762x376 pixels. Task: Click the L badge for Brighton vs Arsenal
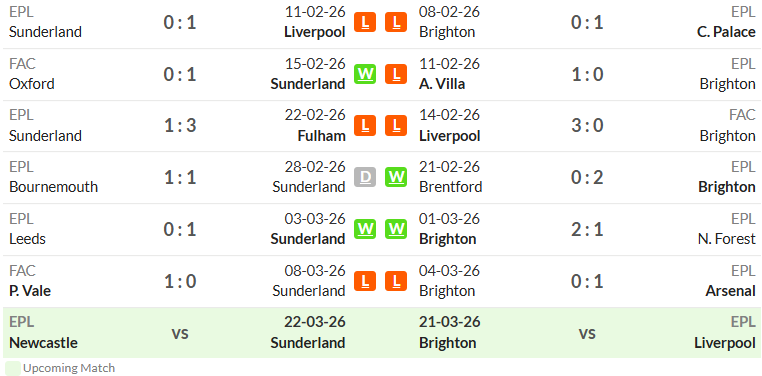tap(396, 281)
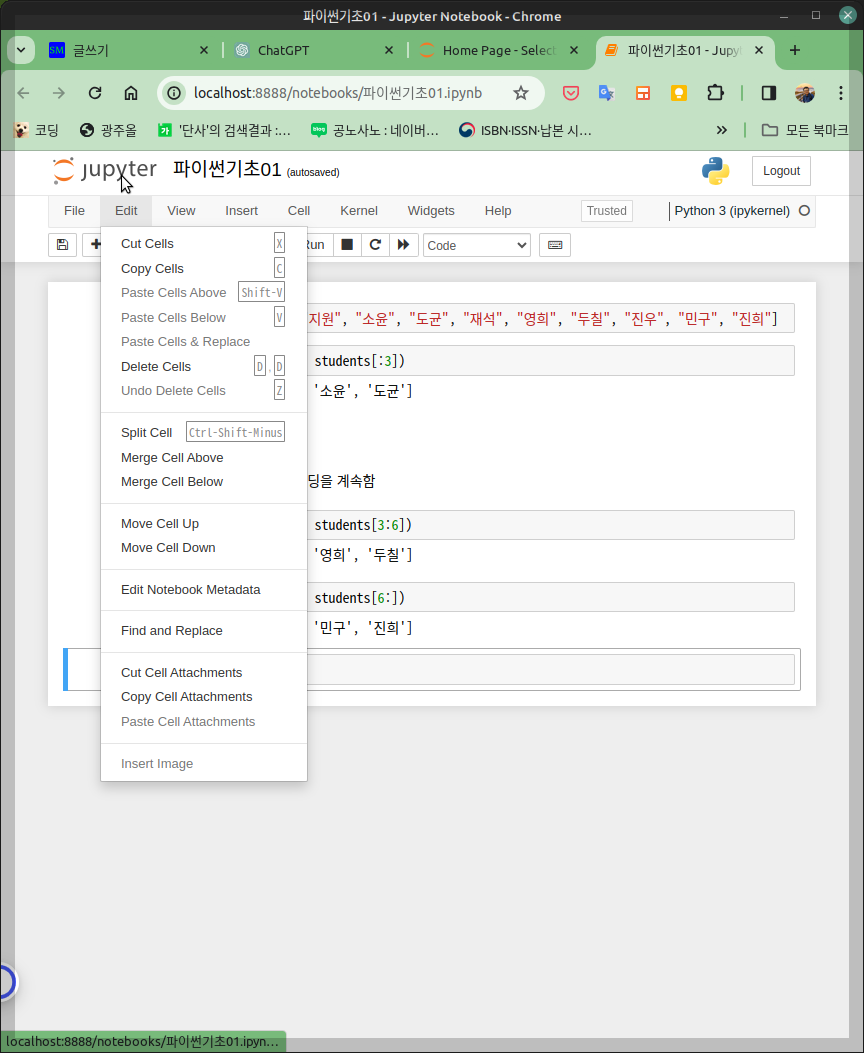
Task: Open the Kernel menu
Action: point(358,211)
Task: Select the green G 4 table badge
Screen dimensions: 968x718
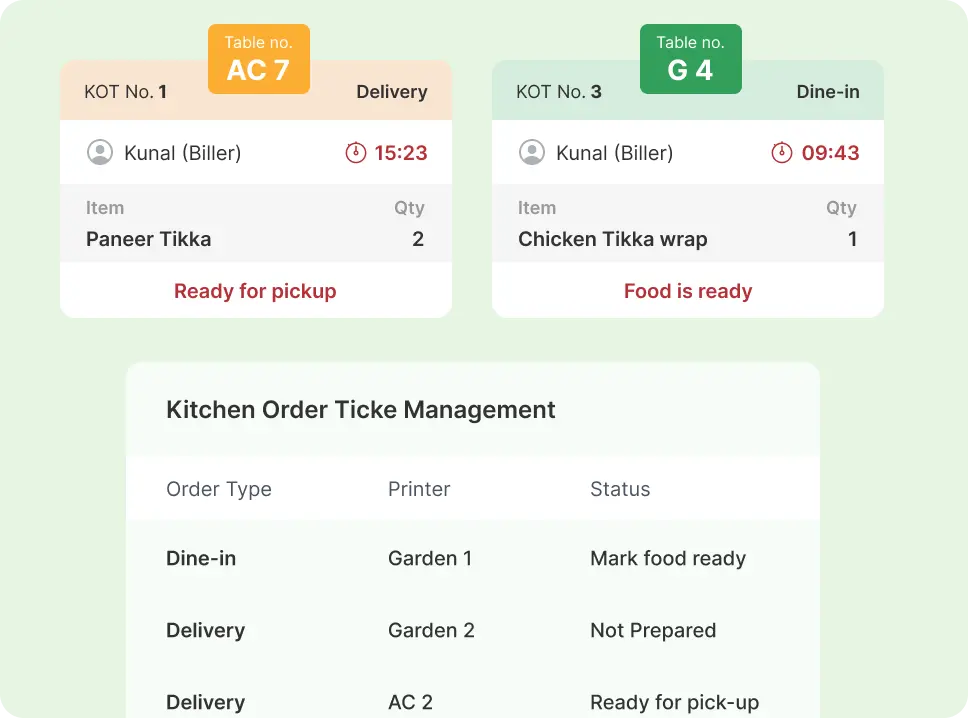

### What needs to be done
Reproduce nothing but the lines that run from the line containing "Task: Select the green G 4 table badge" through the last line of the records, inclusive. Omit the pictures.

### Solution for this exercise
Task: Select the green G 4 table badge
Screen dimensions: 968x718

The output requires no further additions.